= Problem description =
An exact, complete copy of the entries that follow is needed.
(Data supplied)
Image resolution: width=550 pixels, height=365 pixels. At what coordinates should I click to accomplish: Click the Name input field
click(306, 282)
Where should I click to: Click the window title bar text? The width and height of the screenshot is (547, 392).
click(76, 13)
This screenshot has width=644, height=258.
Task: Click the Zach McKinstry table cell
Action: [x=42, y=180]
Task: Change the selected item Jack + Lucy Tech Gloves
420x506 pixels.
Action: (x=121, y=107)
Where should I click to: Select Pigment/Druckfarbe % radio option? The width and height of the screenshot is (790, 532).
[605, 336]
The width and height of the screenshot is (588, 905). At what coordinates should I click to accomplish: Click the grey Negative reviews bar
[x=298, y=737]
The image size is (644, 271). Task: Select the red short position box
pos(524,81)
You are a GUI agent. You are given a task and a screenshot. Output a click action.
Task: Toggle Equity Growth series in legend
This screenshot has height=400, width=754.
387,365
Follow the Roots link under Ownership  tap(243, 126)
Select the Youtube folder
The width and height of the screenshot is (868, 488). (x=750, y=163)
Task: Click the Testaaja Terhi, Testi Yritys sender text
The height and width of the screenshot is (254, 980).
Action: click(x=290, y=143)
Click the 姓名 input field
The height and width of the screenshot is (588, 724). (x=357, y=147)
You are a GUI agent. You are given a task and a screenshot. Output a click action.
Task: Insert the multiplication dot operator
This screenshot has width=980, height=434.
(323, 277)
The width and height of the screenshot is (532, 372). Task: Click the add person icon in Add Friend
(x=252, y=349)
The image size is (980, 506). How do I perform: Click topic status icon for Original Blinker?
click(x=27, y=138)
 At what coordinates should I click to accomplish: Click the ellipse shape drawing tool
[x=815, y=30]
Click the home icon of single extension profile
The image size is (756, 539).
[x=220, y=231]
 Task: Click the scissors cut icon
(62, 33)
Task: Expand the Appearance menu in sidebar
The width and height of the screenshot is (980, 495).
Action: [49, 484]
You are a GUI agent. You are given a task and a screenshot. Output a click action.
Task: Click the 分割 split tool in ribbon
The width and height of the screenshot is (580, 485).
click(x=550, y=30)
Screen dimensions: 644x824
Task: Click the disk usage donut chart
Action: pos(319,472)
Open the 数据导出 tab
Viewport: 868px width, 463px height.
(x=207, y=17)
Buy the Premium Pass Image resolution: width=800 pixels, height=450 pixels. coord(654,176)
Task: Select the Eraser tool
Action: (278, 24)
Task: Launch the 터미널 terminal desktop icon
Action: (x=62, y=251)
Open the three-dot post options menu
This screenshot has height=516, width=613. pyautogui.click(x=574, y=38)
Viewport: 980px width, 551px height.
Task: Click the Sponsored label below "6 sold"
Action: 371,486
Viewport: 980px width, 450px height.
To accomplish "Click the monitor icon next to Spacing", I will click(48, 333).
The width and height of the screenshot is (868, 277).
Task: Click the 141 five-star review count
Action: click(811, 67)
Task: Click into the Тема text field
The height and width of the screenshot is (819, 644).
(End Data supplied)
= Exercise solution =
Image resolution: width=550 pixels, height=365 pixels. At what coordinates should I click to accomplish: Click the Name input field
click(306, 282)
Where should I click to: Click the window title bar text? The width and height of the screenshot is (547, 392).
click(76, 13)
This screenshot has width=644, height=258.
Task: Click the Zach McKinstry table cell
Action: [x=42, y=180]
Task: Change the selected item Jack + Lucy Tech Gloves
420x506 pixels.
Action: (x=121, y=107)
Where should I click to: Select Pigment/Druckfarbe % radio option? The width and height of the screenshot is (790, 532).
[605, 336]
The width and height of the screenshot is (588, 905). At what coordinates should I click to accomplish: Click the grey Negative reviews bar
[x=298, y=737]
The image size is (644, 271). Task: Select the red short position box
pos(524,81)
You are a GUI agent. You are given a task and a screenshot. Output a click action.
Task: Toggle Equity Growth series in legend
This screenshot has height=400, width=754.
387,365
Follow the Roots link under Ownership  tap(243, 126)
Select the Youtube folder
The width and height of the screenshot is (868, 488). (x=750, y=163)
Task: Click the Testaaja Terhi, Testi Yritys sender text
The height and width of the screenshot is (254, 980).
Action: click(x=290, y=143)
Click the 姓名 input field
The height and width of the screenshot is (588, 724). (x=357, y=147)
You are a GUI agent. You are given a task and a screenshot. Output a click action.
Task: Insert the multiplication dot operator
This screenshot has width=980, height=434.
(323, 277)
The width and height of the screenshot is (532, 372). Task: Click the add person icon in Add Friend
(x=252, y=349)
The image size is (980, 506). How do I perform: Click topic status icon for Original Blinker?
click(x=27, y=138)
 At what coordinates should I click to accomplish: Click the ellipse shape drawing tool
[x=815, y=30]
Click the home icon of single extension profile
The image size is (756, 539).
[x=220, y=231]
 Task: Click the scissors cut icon
(62, 33)
Task: Expand the Appearance menu in sidebar
The width and height of the screenshot is (980, 495).
Action: [49, 484]
You are a GUI agent. You are given a task and a screenshot. Output a click action.
Task: Click the 分割 split tool in ribbon
The width and height of the screenshot is (580, 485).
click(x=550, y=30)
Screen dimensions: 644x824
Task: Click the disk usage donut chart
Action: pos(319,472)
Open the 数据导出 tab
Viewport: 868px width, 463px height.
(x=207, y=17)
Buy the Premium Pass Image resolution: width=800 pixels, height=450 pixels. coord(654,176)
Task: Select the Eraser tool
Action: (278, 24)
Task: Launch the 터미널 terminal desktop icon
Action: (x=62, y=251)
Open the three-dot post options menu
This screenshot has height=516, width=613. pyautogui.click(x=574, y=38)
Viewport: 980px width, 551px height.
Task: Click the Sponsored label below "6 sold"
Action: 371,486
Viewport: 980px width, 450px height.
To accomplish "Click the monitor icon next to Spacing", I will click(48, 333).
The width and height of the screenshot is (868, 277).
Task: Click the 141 five-star review count
Action: click(811, 67)
Task: Click into the Тема text field
The height and width of the screenshot is (819, 644).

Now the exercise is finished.